De acordo com o comunicado da fundação MAXXI, os projetos decorrem “não só dentro do âmbito religioso”, mas também em espaços caracterizados “por uma variação menos direta do tema do sagrado”, e contemplam, entre outros, a Igreja de Santa Maria, em Marco de Canaveses, uma igreja nunca construída em Roma, dedicada ao Rosário, paramentos desenhados para o papa Francisco, o Pavilhão de Portugal e a Faculdade de Arquitetura da Universidade do Porto.

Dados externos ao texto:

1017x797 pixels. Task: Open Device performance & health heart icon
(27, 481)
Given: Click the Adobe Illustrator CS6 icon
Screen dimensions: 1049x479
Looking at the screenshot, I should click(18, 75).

A mostra, com curadoria de Achille Bonito Oliva e Margherita Guccione, abre ao público na Galeria 2bis, do museu, num espaço projetado pelo próprio arquieto Siza Vieira, “composto por grandes paredes inclinadas, em diálogo com as paredes do museu”.
Nestas paredes serão projetadas sequências fotográficas de Fernando Guerra, José M. Rodrigues, Leonardo Finotti, Luís Ferreira Alves, Nicolò Galeazzi e Mimmo Jodice, que narram os ambientes desenhados por Siza, “nos quais se evidencia o culto religioso, mas também a serenidade do espaço onde a natureza e a paisagem são a origem do sagrado”, lê-se na apresentação da mostra.
A mostra “Álvaro Siza, Sacro” sucede à homenagem ao arquiteto, ocorrida no final de outubro, na capital italiana, promovida pelo MAXXI e a Academia Nacional de São Luca, que envolveu a realização de debates e a abertura de duas outras exposições, “Il Gran Tour. Álvaro Siza in Ialia 1976-2016” e “La Misura dell’Occidente”.
Estas exposições em Roma recordam a presença de Álvaro Siza em Itália, o modo como marcou o território do país, e realizam-se numa altura em que o Prémio Pritzker de 1992 está presente na Bienal de Arquitetura de Veneza, com o projeto “Neighbourhood – Where Álvaro meets Aldo”.
A exposição “Álvaro Siza, Sacro” ficará patente ao público até 26 de março de 2017.